Luego, más allá de Atlanta, la bala lo encontró. Yació en el hospital, donde fue pudriéndose lentamente hacia la muerte. Pero antes de que se produjese la infección, cuando la herida de la pierna ni siquiera parecía grave, supo que se acercaba su fin: «Moriré —escribió en el Diario—, y con ello se me evitará el final y la última amargura de la guerra. He vivido sin hacer bien a ningún hombre, he visto sufrir a otros por mi pecado y no pongo en duda la justicia de Dios, que otros han sufrido por mi culpa, pues es posible que solo a través del sufrimiento del inocente afirme Dios que los hombres son hermanos, hermanos en Su Santo Nombre. Y en esta sala y conmigo en este instante, hay hombres que sufren por los pecados propios y extraños a la vez. Es un consuelo saber que solo sufro por los míos». No solo supo que iba a morir sino que la guerra había terminado. «Ha tocado a su fin; todo ha terminado menos la muerte, que seguirá avanzando todavía. Aunque la llaga ha alcanzado el punto máximo y ha reventado, el pus seguirá manando. Los hombres se reunirán y morirán con el pecado común del hombre y con la culpa que los envió hasta aquí desde lugares lejanos y desde fuegos lejanos. Pero Dios, en Su Misericordia, me ha ahorrado el fin. Bendito sea Su nombre».
No había nada más en el Diario, a no ser la carta para Gilbert, escrita con letra extraña, dictada por Cass luego de haberse debilitado demasiado para manejar la pluma. «Recuérdame, pero sin pena. Si alguno de nosotros es feliz, ese soy yo…».

Robert Penn Warren, Todos los hombres del rey, Premio Pulitzer 1947,

Todos los hombres del rey, la obra cumbre de Robert Penn Warren, está inspirada en una figura histórica: Huey Long, el que fuera autócrata gobernador de Louisiana.
El protagonista de la novela, Willie Stark, al igual que Huey Long, es un personaje de poderosa y compleja personalidad, bigger than life: orador adorado por las masas, dictador sin escrúpulos que se mantiene en el poder gracias a la corrupción y el chantaje, defensor de oprimidos, demagogo. Aunque, de hecho, la vida de Huey Long no es más que un pretexto para una obra enteramente original centrada en el tema inagotable del conocimiento de uno mismo.
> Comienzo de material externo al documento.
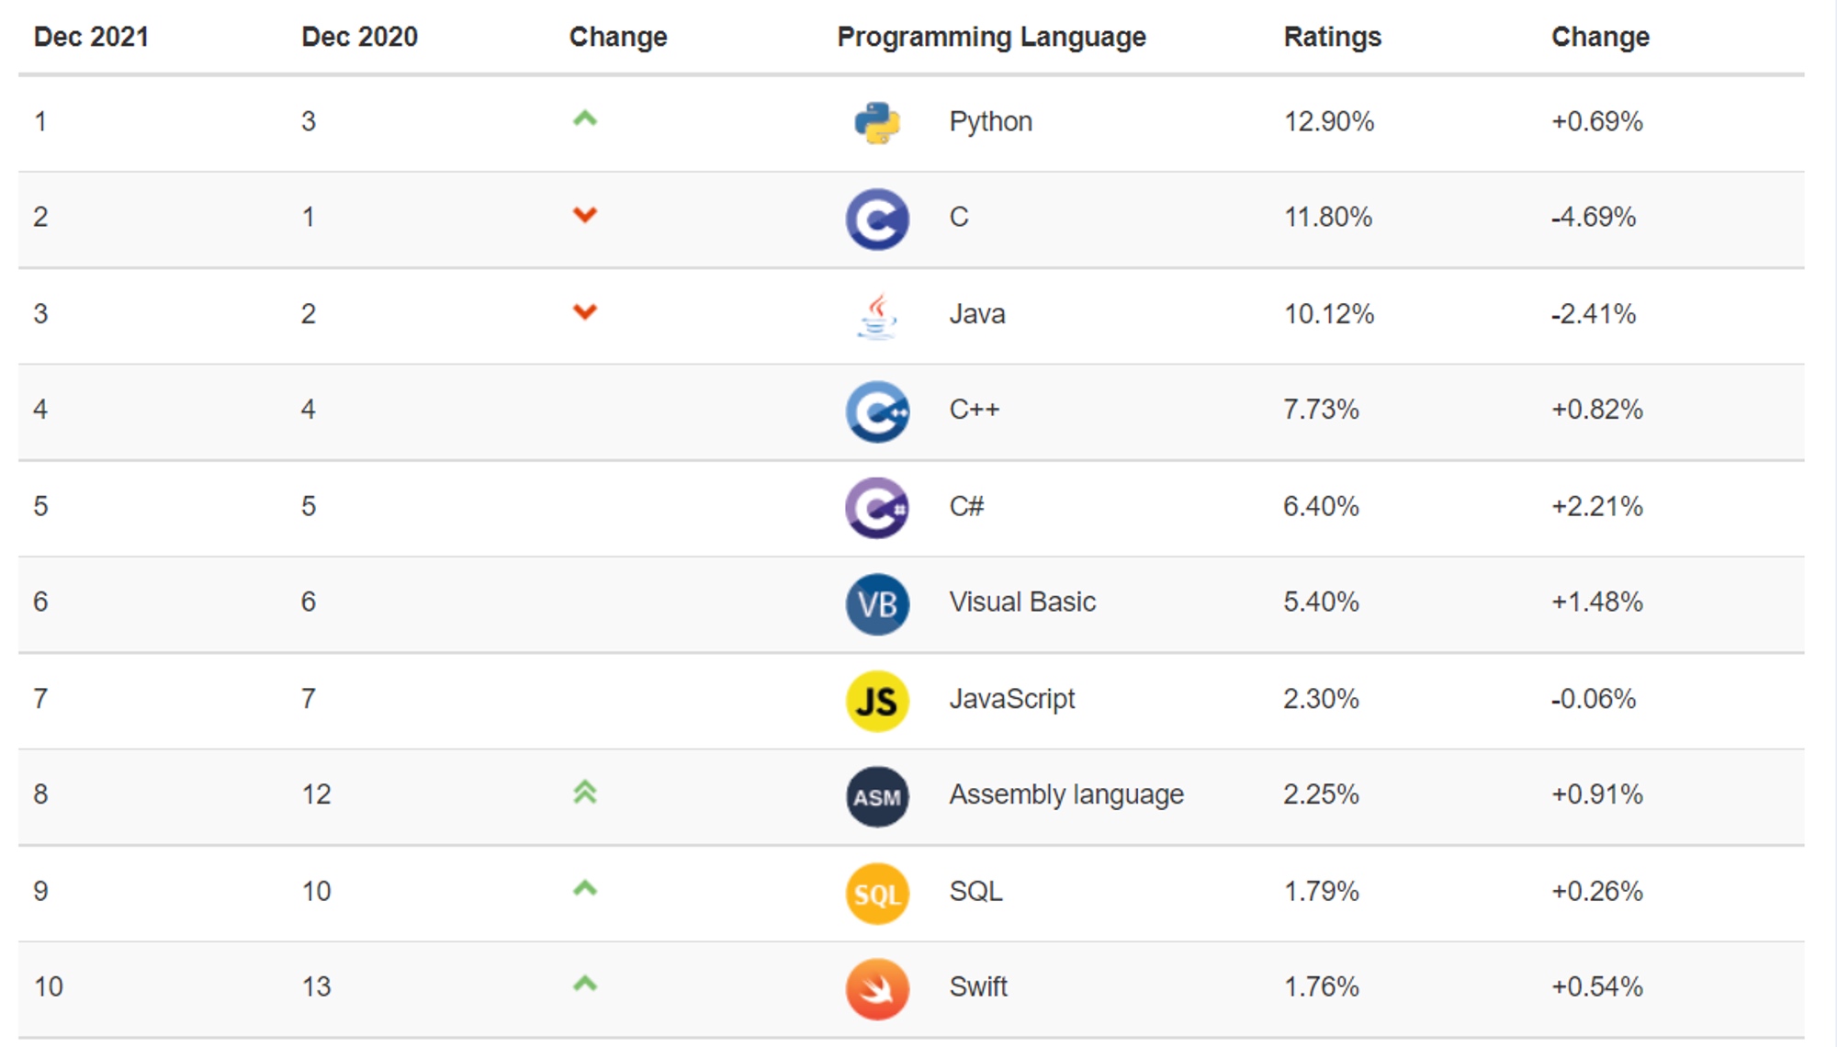Click the Python logo icon
Image resolution: width=1837 pixels, height=1047 pixels.
(x=877, y=123)
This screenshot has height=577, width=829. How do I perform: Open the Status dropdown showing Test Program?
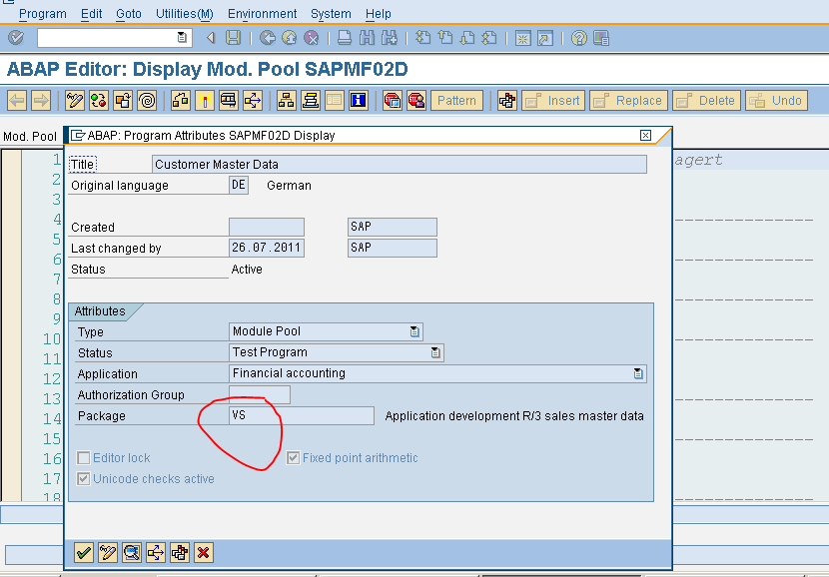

En una historia de creciente intensidad se entrelazan los destinos de tres hombres y una mujer. En el centro, Willie Stark, un joven abogado de origen humilde, apasionado por la política, que llega a gobernador del estado: un hombre atrapado entre sus sueños de justicia social y su despiadado afán de poder. Su poderosa vitalidad arrastra hacia él a Anne Stanton, a su hermano Adam y a Jack Burden, vástagos insatisfechos de familias aristócratas. En contraste con Stark, Adam Stanton es el idealista puro para quien la idea, el verbo, debe quedar fuera de todo contacto con los hechos; Jack Burden, testigo y narrador, es un espectador desarraigado en búsqueda de una fe, que al final de la historia se verá obligado a adentrarse en la hoguera de la historia y afrontar el veredicto inexorable del tiempo.